Task details: Once the line holding "Click the info icon beside プロパティー" is found in the listing below, write it out and each later line exactly, up to and including the one holding "Image resolution: width=524".

Data for this exercise:
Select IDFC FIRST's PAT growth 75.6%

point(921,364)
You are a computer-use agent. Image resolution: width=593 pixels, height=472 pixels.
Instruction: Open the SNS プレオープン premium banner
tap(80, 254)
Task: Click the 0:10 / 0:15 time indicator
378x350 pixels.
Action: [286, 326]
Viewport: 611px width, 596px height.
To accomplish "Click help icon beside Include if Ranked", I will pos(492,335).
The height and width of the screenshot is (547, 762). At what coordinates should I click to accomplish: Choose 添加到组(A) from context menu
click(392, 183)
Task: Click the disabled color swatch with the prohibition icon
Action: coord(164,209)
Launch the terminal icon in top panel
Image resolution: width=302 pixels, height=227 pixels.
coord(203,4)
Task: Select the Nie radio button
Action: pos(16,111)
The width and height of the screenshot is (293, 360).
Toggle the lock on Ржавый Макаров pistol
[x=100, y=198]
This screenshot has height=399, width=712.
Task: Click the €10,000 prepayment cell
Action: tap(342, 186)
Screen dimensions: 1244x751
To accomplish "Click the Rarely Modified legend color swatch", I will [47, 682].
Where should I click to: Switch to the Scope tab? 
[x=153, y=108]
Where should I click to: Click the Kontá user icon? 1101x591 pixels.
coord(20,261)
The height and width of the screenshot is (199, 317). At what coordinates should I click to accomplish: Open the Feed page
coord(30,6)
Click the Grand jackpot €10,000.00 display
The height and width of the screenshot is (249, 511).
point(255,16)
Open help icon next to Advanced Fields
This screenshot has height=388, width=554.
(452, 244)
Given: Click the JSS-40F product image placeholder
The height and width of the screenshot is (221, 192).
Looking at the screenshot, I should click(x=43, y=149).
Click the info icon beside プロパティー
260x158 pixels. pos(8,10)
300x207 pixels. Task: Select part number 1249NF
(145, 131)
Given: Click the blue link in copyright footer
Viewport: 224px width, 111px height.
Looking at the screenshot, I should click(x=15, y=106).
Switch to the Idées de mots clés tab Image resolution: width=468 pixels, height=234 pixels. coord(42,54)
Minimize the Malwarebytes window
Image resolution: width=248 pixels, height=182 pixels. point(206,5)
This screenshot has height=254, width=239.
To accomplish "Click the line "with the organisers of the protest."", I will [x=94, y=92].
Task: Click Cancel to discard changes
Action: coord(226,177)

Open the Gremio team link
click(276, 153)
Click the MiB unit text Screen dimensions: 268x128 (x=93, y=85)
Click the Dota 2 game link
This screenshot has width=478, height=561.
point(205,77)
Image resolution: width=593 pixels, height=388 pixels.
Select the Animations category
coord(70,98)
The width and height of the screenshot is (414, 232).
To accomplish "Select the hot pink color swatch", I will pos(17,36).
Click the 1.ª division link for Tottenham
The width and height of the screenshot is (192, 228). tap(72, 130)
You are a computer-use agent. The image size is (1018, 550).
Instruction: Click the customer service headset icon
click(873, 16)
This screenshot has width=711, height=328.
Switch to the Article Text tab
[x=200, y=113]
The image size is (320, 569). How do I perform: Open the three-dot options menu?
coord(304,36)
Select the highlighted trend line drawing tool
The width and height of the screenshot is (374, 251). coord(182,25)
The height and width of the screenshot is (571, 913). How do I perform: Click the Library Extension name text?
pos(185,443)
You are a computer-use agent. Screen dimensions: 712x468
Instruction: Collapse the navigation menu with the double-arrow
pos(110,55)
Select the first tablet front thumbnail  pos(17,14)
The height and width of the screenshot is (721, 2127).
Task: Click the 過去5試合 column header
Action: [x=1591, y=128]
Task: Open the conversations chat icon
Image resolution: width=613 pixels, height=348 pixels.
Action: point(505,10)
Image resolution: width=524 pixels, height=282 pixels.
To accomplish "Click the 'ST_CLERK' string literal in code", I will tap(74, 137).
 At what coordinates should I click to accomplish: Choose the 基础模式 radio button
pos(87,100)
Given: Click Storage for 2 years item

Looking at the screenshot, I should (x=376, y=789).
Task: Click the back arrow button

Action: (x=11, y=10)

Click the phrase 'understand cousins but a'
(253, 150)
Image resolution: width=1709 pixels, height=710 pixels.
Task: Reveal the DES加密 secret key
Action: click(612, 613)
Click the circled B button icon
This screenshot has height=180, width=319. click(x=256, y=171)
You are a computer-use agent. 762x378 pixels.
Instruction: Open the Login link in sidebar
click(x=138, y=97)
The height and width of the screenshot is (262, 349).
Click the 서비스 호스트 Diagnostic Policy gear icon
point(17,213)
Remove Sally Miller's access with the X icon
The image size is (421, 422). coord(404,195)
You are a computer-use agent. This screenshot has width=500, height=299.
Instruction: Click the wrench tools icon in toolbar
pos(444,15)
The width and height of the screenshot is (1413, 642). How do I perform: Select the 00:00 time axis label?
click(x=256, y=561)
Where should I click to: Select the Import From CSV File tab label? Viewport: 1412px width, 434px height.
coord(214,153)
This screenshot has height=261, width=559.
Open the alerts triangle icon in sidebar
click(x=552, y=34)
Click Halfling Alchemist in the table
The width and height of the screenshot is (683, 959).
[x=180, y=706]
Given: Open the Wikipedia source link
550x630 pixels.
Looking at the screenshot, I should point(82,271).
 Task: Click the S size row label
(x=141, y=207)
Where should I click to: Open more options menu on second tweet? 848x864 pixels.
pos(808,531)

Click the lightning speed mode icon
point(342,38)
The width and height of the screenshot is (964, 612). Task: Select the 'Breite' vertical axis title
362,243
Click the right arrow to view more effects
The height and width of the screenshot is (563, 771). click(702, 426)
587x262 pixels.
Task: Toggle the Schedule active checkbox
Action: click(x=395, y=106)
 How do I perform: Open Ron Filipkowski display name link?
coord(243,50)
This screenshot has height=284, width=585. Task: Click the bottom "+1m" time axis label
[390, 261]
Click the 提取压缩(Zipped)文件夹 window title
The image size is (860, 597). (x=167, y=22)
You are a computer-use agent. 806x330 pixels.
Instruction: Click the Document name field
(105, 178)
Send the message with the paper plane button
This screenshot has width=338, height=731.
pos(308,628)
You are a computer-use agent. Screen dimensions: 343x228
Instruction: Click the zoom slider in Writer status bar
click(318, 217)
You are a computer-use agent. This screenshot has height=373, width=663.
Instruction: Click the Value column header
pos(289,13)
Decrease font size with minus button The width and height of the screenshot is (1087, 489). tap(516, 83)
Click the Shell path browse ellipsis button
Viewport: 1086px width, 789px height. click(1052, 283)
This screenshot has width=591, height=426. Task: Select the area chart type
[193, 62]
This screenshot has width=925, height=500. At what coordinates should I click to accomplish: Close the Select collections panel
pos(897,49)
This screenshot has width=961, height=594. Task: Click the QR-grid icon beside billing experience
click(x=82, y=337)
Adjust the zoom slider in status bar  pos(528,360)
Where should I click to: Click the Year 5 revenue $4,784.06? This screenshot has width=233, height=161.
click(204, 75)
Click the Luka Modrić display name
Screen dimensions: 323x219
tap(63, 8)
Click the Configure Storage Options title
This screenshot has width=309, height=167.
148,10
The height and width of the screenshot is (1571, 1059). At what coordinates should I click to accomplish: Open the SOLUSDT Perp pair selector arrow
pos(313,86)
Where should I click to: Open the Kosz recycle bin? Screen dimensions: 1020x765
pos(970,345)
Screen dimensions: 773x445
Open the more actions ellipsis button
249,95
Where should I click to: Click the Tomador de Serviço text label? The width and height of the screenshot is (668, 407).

Task answer:
Click the info icon beside プロパティー
260x158 pixels. pos(8,10)
300x207 pixels. Task: Select part number 1249NF
(145, 131)
Given: Click the blue link in copyright footer
Viewport: 224px width, 111px height.
Looking at the screenshot, I should click(x=15, y=106).
Switch to the Idées de mots clés tab Image resolution: width=468 pixels, height=234 pixels. coord(42,54)
Minimize the Malwarebytes window
Image resolution: width=248 pixels, height=182 pixels. point(206,5)
This screenshot has height=254, width=239.
To accomplish "Click the line "with the organisers of the protest."", I will [x=94, y=92].
Task: Click Cancel to discard changes
Action: coord(226,177)

Open the Gremio team link
click(276, 153)
Click the MiB unit text Screen dimensions: 268x128 (x=93, y=85)
Click the Dota 2 game link
This screenshot has width=478, height=561.
point(205,77)
Image resolution: width=593 pixels, height=388 pixels.
Select the Animations category
coord(70,98)
The width and height of the screenshot is (414, 232).
To accomplish "Select the hot pink color swatch", I will pos(17,36).
Click the 1.ª division link for Tottenham
The width and height of the screenshot is (192, 228). tap(72, 130)
You are a computer-use agent. The image size is (1018, 550).
Instruction: Click the customer service headset icon
click(873, 16)
This screenshot has width=711, height=328.
Switch to the Article Text tab
[x=200, y=113]
The image size is (320, 569). How do I perform: Open the three-dot options menu?
coord(304,36)
Select the highlighted trend line drawing tool
The width and height of the screenshot is (374, 251). coord(182,25)
The height and width of the screenshot is (571, 913). How do I perform: Click the Library Extension name text?
pos(185,443)
You are a computer-use agent. Screen dimensions: 712x468
Instruction: Collapse the navigation menu with the double-arrow
pos(110,55)
Select the first tablet front thumbnail  pos(17,14)
The height and width of the screenshot is (721, 2127).
Task: Click the 過去5試合 column header
Action: [x=1591, y=128]
Task: Open the conversations chat icon
Image resolution: width=613 pixels, height=348 pixels.
Action: point(505,10)
Image resolution: width=524 pixels, height=282 pixels.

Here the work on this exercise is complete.